Now ask yourself why so many struggle with obesity, or other illnesses related to energy and metabolism? It is because modern life lives indoors, with controlled thermostats, and fake lights to keep this biochemical pathway buried in our brains. This type of environment mimics fall fattening YEARROUND. So we continue to store fat, and we lack the sun’s power to liberate that energy to run the biochemistry in us for wellness, and nobody enjoys conquering the cold, so we cannot use that simple physics concept to release heat from deep within our tissues to tap into this useable energy.
What is the take home? Spend more time outdoors ALWAYS. Keep the lights off always, and appreciate the NATURAL light from our sun. Work within the scheduled hours of the sun, NOT man’s ideals of how we should work. Follow Mother Nature’s rules and eat seasonal: what’s cooking in Mother Nature’s kitchen is always safe, fad diets recommended by man cannot be trusted on the otherhand because they do not consider how photosynthesis forms ALL the foodwebs on our earth. This process is controlled by the power of sunlight, in case you didn’t know that.
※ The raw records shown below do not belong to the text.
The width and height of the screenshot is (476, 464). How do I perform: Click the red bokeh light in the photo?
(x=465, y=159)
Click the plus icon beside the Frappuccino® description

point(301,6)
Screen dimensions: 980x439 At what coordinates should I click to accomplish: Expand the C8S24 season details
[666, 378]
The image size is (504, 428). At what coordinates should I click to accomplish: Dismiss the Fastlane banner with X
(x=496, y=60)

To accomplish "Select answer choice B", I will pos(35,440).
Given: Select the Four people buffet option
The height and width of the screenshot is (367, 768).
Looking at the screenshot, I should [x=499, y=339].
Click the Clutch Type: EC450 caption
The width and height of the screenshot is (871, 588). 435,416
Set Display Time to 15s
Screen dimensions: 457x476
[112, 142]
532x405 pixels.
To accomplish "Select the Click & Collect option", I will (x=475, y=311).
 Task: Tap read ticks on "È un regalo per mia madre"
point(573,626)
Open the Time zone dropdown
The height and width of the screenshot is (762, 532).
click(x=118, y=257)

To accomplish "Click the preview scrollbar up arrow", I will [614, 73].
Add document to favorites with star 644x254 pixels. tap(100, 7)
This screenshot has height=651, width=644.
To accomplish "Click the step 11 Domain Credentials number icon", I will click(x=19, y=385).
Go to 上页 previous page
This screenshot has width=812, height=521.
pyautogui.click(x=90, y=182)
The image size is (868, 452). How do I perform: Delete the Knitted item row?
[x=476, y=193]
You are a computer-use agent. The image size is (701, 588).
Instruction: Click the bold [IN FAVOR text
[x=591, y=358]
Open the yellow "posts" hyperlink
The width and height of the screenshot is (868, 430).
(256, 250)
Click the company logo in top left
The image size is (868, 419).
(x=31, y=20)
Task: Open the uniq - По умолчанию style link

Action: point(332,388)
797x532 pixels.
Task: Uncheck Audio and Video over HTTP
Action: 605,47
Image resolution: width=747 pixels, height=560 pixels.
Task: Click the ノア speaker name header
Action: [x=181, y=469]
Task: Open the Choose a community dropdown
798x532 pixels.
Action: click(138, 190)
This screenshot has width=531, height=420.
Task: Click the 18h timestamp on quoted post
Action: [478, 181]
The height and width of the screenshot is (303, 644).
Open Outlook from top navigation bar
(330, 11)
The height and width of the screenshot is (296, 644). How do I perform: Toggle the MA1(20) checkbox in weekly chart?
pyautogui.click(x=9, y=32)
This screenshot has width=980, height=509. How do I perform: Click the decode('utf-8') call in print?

Seasons are transitions of the solar and geothermal cycles. They occur every year, and Mother Nature allows us to adapt to these subtle changes, but we must experience them. As the temperature slowly drops and we allow our brain to perceive these changes, all the hardwiring begins to take place to be able to adapt and cope to these changes. All it takes is getting outside, and getting out of nature’s way. The adaptations are buried in our genes. Conquering nature and embracing its wonders is the only way to activate them.